A metáfora do desenho O Mundo Fantástico de Bob ajuda a entender um problema cada vez mais presente no debate público da Bahia: a distância entre o que se diz e o que, de fato, acontece nas ruas. Além disso, essa comparação revela como narrativas podem, muitas vezes, suavizar problemas reais.
Nesse contexto, a crítica que ganhou força recentemente, impulsionada por falas da doutora Raissa Soares, levanta um ponto incômodo, mas necessário: será que parte da realidade está sendo ignorada?
O DISCURSO VERSUS OS DADOS
Por um lado, muitos tratam as críticas como exagero. Por outro, há quem diga que existe uma tentativa de prejudicar a imagem do estado. No entanto, os números mostram outra realidade. Em 2024, a Bahia registrou mais de quatro mil homicídios dolosos, liderando o ranking nacional. Além disso, cidades baianas aparecem entre as mais violentas do país.
Portanto, não se trata de opinião, mas sim de dados concretos que exigem atenção e resposta.
COMPARAÇÕES NÃO RESOLVEM O PROBLEMA
Quando surgem críticas, uma resposta comum aparece: comparar com outros estados, especialmente o Rio de Janeiro. No entanto, essa estratégia não resolve o problema. Pelo contrário, ela desvia o foco daquilo que realmente importa.
Ou seja, a população não precisa de comparações. Em vez disso, precisa de soluções. Para reduzir a violência, é necessário investir em ação direta, planejamento e eficiência.
ONDE ESTÁ O INVESTIMENTO REAL
De fato, o orçamento da segurança pública cresceu. No entanto, a maior parte dos recursos foi destinada ao pagamento de pessoal, enquanto apenas uma parcela reduzida chegou a investimentos práticos, como tecnologia, estrutura e inteligência policial.
Assim, o aumento no papel não se transformou, na mesma proporção, em mais segurança nas ruas. Em outras palavras, o investimento não gerou o impacto esperado.
SEGURANÇA PÚBLICA E LIBERDADE DE EXPRESSÃO
Além disso, outro ponto que preocupa envolve casos de policiais que se manifestam nas redes sociais. Nesse sentido, para muitos, esse cenário pode desestimular o debate interno e dificultar melhorias dentro das próprias instituições.
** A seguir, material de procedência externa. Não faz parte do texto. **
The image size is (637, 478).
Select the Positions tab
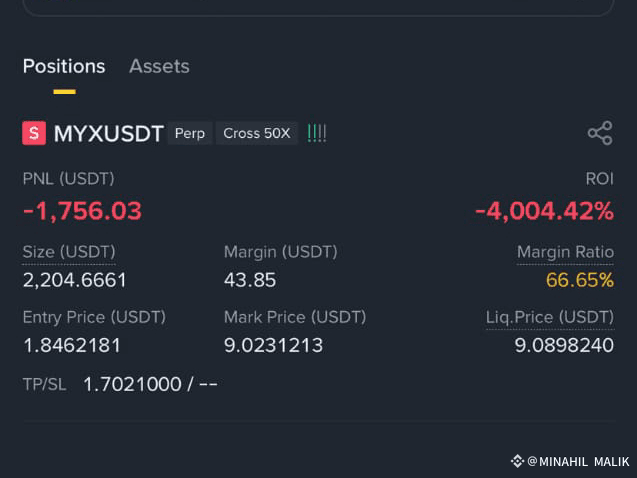click(x=64, y=66)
Portanto, uma segurança pública eficiente depende não apenas de recursos, mas também de diálogo, transparência e escuta ativa.
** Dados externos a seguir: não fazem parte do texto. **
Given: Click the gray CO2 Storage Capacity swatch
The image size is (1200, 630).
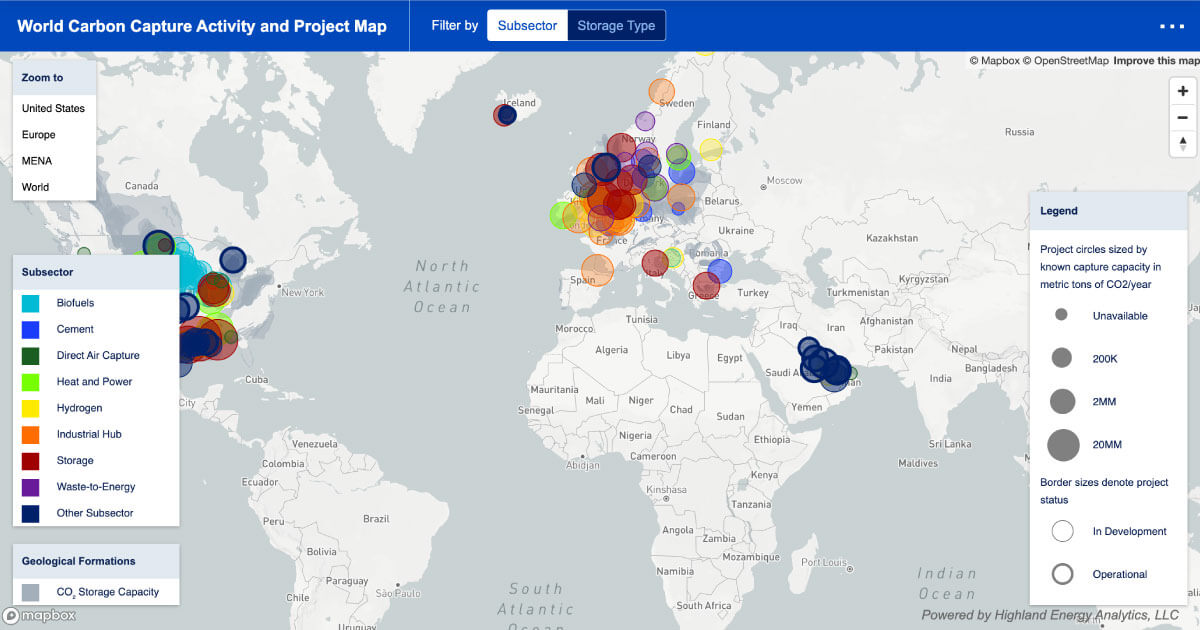Looking at the screenshot, I should pyautogui.click(x=31, y=592).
A REALIDADE FORA DO “MUNDO FANTÁSTICO”
Enquanto parte do discurso oficial fala em controle, muitos baianos relatam uma sensação constante de insegurança. De fato, essa percepção nasce da experiência diária de quem vive o problema.
Diferente de um desenho animado, a realidade não pode ser moldada pela imaginação. Pelo contrário, ela se impõe com fatos, números e consequências reais.
ENCARAR O PROBLEMA DE FRENTE
Por fim, negar ou minimizar a situação não ajuda. Ao contrário, isso apenas atrasa soluções. O primeiro passo para mudar qualquer cenário é reconhecer o problema com clareza.
Assim, a Bahia não precisa de um “mundo fantástico”. Precisa, acima de tudo, de estratégias eficazes, gestão eficiente e respostas concretas para reduzir a violência.